TEXTO CITADO =
--------------------

Não acredito na virgindade de Maria

Antes mesmo de você começar a vociferar contra mim, sugiro que me acompanhe nos
próximos três ou quatro artigos, onde procurarei fazer um estudo sobre a origem
do equívoco que verificaremos na associação do sexo ao pecado, na elaboração de
uma cultura de culpa, tendo a sexualidade como vilã. Onde tudo para ser limpo precisava
estar apartado do ato sexual.

Basearei minhas considerações nos extraordinários estudos da História de Voltaire
Shilling, buscando os seus apontamentos e me servindo sempre da Ciência como fato
gerador do conhecimento e da verdade, como instrumento de libertação, como, aliás,
o próprio Cristo vaticinara.

Controle um pouco o seu preconceito e me acompanhe.

Impressionados pela liberalidade sexual e vocação orgiástica da elite greco-romana,
ainda majoritariamente não-cristã, tendo como fundo de verificação as tradicionais
bacanais (culto pagão em comemoração ao deus Baco), geradoras de todo o tipo de
orgias, os apologistas cristãos daqueles primeiros tempos precisavam fazer uma grande
ruptura de valores sociais-pagãos, a fim deixar bastante claro que a propositura
daquela nova ordem moral (não religiosa – registre-se) deixasse clara uma distância
em relação aos deuses e ritos pagãos e inspirados pelos solitários “homens do deserto”,
eremitas e anacoretas, tidos como sábios e acima das iniqüidades humanas. Inauguram
uma política de completo repúdio ao sexo. Esse radicalismo – enfatizado pelas epÍstolas
Paulinas – acentuou-se pela prática da abstinência carnal, transformando-se num
atrativo tão forte para novos seguidores como o martírio dos crentes nas arenas
romanas. Enquanto estes davam suas entranhas para as feras devorarem, outros abandonavam
as práticas sexuais para sempre. O martírio e a castidade eram faces diferentes
da mesma moeda: demonstrar a sua conversão e evidenciar a sua força de adesão, através
do controle absoluto da sua vontade e disciplina em se buscar “o puro”.

Havia muito simbolismo atrás disso tudo. Não só a busca da perfeição atrás do
“coração simples”, mas uma nova visão do ser humano, na qual ele somente poderia
se manter na pureza com que saiu das mãos do Criador permanecendo “limpo” ou intocado.

--------------------

MATERIAL FORNECIDO =
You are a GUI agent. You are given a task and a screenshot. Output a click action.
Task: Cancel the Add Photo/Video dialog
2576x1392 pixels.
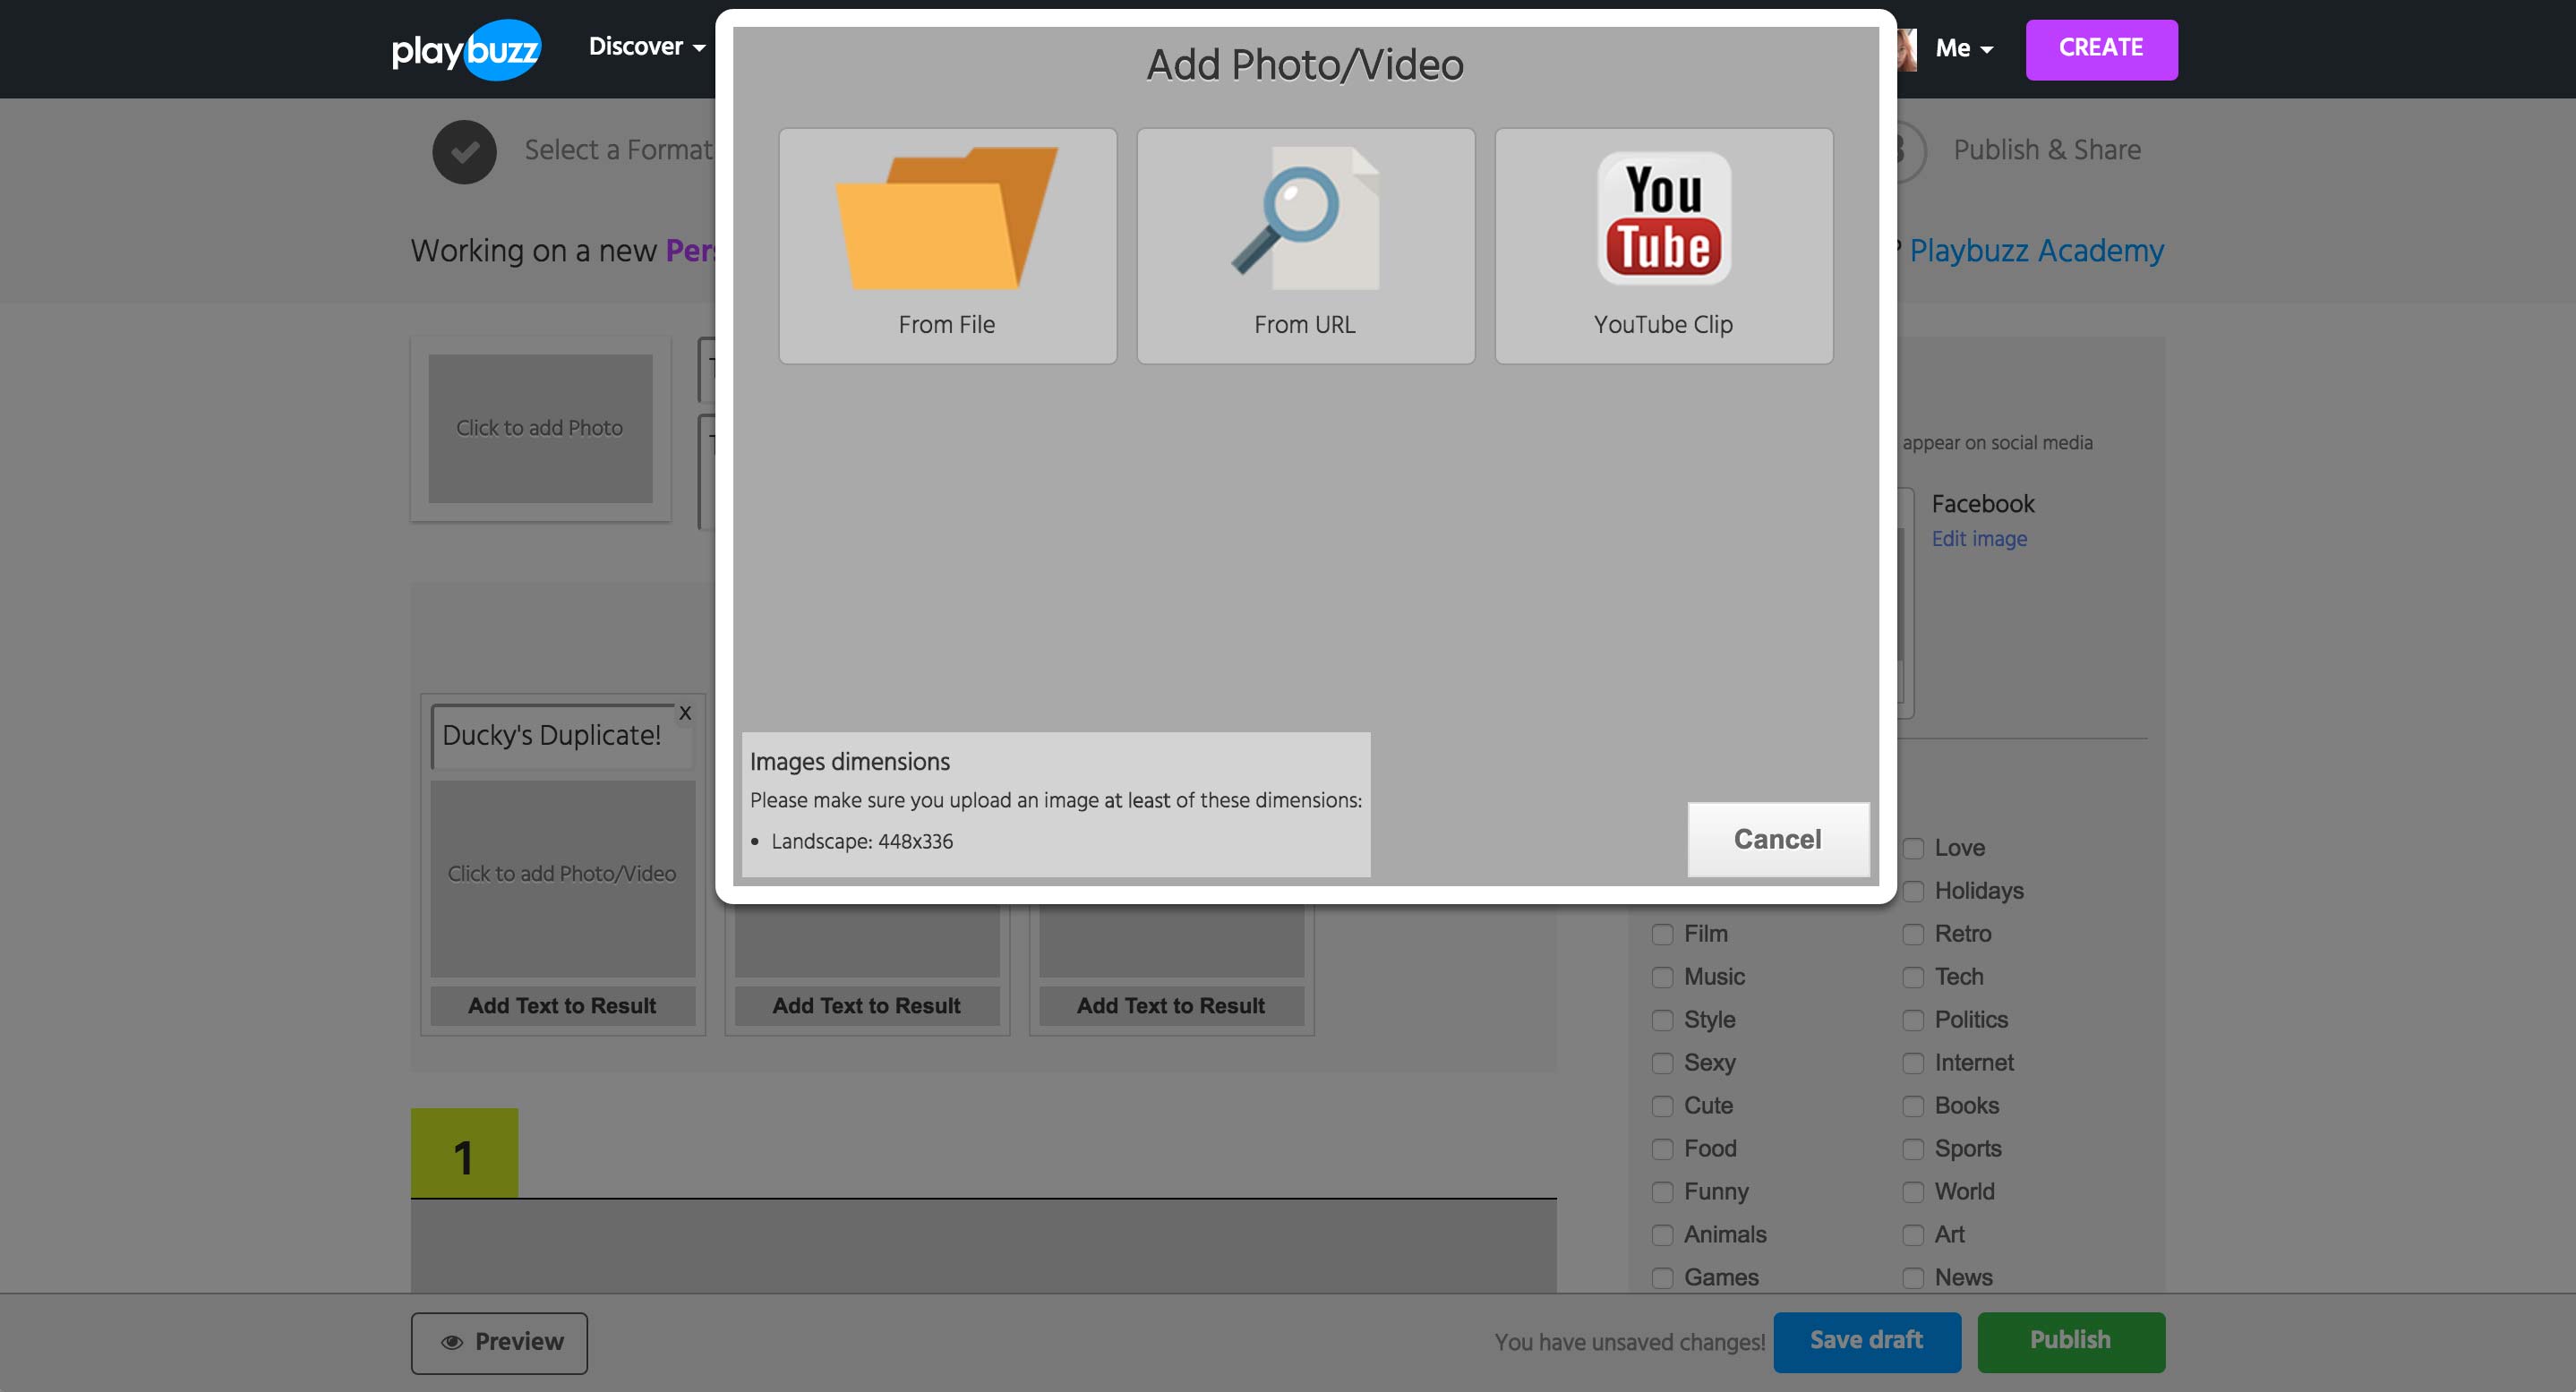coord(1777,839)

--------------------

INSTRUÇÃO = Transcreva, sem alterações, o trecho do texto citado que vai de "Basearei minhas considerações" até "e me acompanhe.". O material fornecido não guarda relação com o texto citado.

RESPOSTA CORRETA =
Basearei minhas considerações nos extraordinários estudos da História de Voltaire
Shilling, buscando os seus apontamentos e me servindo sempre da Ciência como fato
gerador do conhecimento e da verdade, como instrumento de libertação, como, aliás,
o próprio Cristo vaticinara.

Controle um pouco o seu preconceito e me acompanhe.